## [Instructions for the task]
Put each line of the listing below into a JSON list of strings, one string per line, leaving out blank lines.

☆ ☆ ☆ ☆ ☆ ☆ ☆

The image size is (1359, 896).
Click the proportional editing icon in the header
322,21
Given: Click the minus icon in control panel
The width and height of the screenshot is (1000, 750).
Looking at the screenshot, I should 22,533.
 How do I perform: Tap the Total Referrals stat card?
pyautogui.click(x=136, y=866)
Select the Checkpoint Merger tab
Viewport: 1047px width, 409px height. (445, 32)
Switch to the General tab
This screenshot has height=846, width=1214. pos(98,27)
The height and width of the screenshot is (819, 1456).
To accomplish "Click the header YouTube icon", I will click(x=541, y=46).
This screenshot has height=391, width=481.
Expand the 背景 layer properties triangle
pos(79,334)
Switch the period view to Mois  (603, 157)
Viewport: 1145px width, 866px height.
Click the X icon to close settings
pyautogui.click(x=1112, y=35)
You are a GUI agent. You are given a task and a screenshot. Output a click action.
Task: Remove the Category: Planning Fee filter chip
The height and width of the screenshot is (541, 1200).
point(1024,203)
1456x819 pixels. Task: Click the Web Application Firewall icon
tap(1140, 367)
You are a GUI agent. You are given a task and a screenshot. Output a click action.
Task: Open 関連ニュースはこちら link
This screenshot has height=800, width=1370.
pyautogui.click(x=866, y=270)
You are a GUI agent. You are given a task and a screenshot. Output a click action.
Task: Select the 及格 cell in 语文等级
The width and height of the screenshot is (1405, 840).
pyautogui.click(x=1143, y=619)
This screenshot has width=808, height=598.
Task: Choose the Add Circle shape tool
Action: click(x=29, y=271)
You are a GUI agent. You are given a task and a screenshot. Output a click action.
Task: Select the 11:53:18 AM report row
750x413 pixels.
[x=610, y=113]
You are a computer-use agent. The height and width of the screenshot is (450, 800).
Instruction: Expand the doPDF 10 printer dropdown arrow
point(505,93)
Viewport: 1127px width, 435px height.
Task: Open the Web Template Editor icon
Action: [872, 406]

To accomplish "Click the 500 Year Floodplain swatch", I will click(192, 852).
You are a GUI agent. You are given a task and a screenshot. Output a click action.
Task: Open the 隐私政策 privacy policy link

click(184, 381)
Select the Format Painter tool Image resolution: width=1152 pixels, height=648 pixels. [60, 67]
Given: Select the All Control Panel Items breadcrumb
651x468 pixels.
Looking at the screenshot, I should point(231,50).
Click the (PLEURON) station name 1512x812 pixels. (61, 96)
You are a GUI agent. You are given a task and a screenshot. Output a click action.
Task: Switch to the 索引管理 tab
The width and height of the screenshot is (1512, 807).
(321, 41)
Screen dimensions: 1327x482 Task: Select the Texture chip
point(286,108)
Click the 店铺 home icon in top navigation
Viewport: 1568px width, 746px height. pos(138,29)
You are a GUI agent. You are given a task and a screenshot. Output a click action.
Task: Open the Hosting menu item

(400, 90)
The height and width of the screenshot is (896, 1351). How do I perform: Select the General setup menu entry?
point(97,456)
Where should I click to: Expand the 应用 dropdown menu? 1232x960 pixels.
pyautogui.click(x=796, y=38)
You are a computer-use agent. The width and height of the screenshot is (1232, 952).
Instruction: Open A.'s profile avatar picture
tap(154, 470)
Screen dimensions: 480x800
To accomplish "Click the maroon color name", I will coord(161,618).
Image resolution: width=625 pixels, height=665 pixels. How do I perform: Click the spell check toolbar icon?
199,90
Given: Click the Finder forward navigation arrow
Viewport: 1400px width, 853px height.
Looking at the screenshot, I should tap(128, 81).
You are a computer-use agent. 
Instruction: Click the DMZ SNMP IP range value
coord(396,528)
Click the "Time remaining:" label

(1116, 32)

☆ ☆ ☆ ☆ ☆ ☆ ☆

## [The answer]
[
  "The image size is (1359, 896).",
  "Click the proportional editing icon in the header",
  "322,21",
  "Given: Click the minus icon in control panel",
  "The width and height of the screenshot is (1000, 750).",
  "Looking at the screenshot, I should 22,533.",
  " How do I perform: Tap the Total Referrals stat card?",
  "pyautogui.click(x=136, y=866)",
  "Select the Checkpoint Merger tab",
  "Viewport: 1047px width, 409px height. (445, 32)",
  "Switch to the General tab",
  "This screenshot has height=846, width=1214. pos(98,27)",
  "The height and width of the screenshot is (819, 1456).",
  "To accomplish \"Click the header YouTube icon\", I will click(x=541, y=46).",
  "This screenshot has height=391, width=481.",
  "Expand the 背景 layer properties triangle",
  "pos(79,334)",
  "Switch the period view to Mois  (603, 157)",
  "Viewport: 1145px width, 866px height.",
  "Click the X icon to close settings",
  "pyautogui.click(x=1112, y=35)",
  "You are a GUI agent. You are given a task and a screenshot. Output a click action.",
  "Task: Remove the Category: Planning Fee filter chip",
  "The height and width of the screenshot is (541, 1200).",
  "point(1024,203)",
  "1456x819 pixels. Task: Click the Web Application Firewall icon",
  "tap(1140, 367)",
  "You are a GUI agent. You are given a task and a screenshot. Output a click action.",
  "Task: Open 関連ニュースはこちら link",
  "This screenshot has height=800, width=1370.",
  "pyautogui.click(x=866, y=270)",
  "You are a GUI agent. You are given a task and a screenshot. Output a click action.",
  "Task: Select the 及格 cell in 语文等级",
  "The width and height of the screenshot is (1405, 840).",
  "pyautogui.click(x=1143, y=619)",
  "This screenshot has width=808, height=598.",
  "Task: Choose the Add Circle shape tool",
  "Action: click(x=29, y=271)",
  "You are a GUI agent. You are given a task and a screenshot. Output a click action.",
  "Task: Select the 11:53:18 AM report row",
  "750x413 pixels.",
  "[x=610, y=113]",
  "You are a computer-use agent. The height and width of the screenshot is (450, 800).",
  "Instruction: Expand the doPDF 10 printer dropdown arrow",
  "point(505,93)",
  "Viewport: 1127px width, 435px height.",
  "Task: Open the Web Template Editor icon",
  "Action: [872, 406]",
  "To accomplish \"Click the 500 Year Floodplain swatch\", I will click(192, 852).",
  "You are a GUI agent. You are given a task and a screenshot. Output a click action.",
  "Task: Open the 隐私政策 privacy policy link",
  "click(184, 381)",
  "Select the Format Painter tool Image resolution: width=1152 pixels, height=648 pixels. [60, 67]",
  "Given: Select the All Control Panel Items breadcrumb",
  "651x468 pixels.",
  "Looking at the screenshot, I should point(231,50).",
  "Click the (PLEURON) station name 1512x812 pixels. (61, 96)",
  "You are a GUI agent. You are given a task and a screenshot. Output a click action.",
  "Task: Switch to the 索引管理 tab",
  "The width and height of the screenshot is (1512, 807).",
  "(321, 41)",
  "Screen dimensions: 1327x482 Task: Select the Texture chip",
  "point(286,108)",
  "Click the 店铺 home icon in top navigation",
  "Viewport: 1568px width, 746px height. pos(138,29)",
  "You are a GUI agent. You are given a task and a screenshot. Output a click action.",
  "Task: Open the Hosting menu item",
  "(400, 90)",
  "The height and width of the screenshot is (896, 1351). How do I perform: Select the General setup menu entry?",
  "point(97,456)",
  "Where should I click to: Expand the 应用 dropdown menu? 1232x960 pixels.",
  "pyautogui.click(x=796, y=38)",
  "You are a computer-use agent. The width and height of the screenshot is (1232, 952).",
  "Instruction: Open A.'s profile avatar picture",
  "tap(154, 470)",
  "Screen dimensions: 480x800",
  "To accomplish \"Click the maroon color name\", I will coord(161,618).",
  "Image resolution: width=625 pixels, height=665 pixels. How do I perform: Click the spell check toolbar icon?",
  "199,90",
  "Given: Click the Finder forward navigation arrow",
  "Viewport: 1400px width, 853px height.",
  "Looking at the screenshot, I should tap(128, 81).",
  "You are a computer-use agent. ",
  "Instruction: Click the DMZ SNMP IP range value",
  "coord(396,528)",
  "Click the \"Time remaining:\" label",
  "(1116, 32)"
]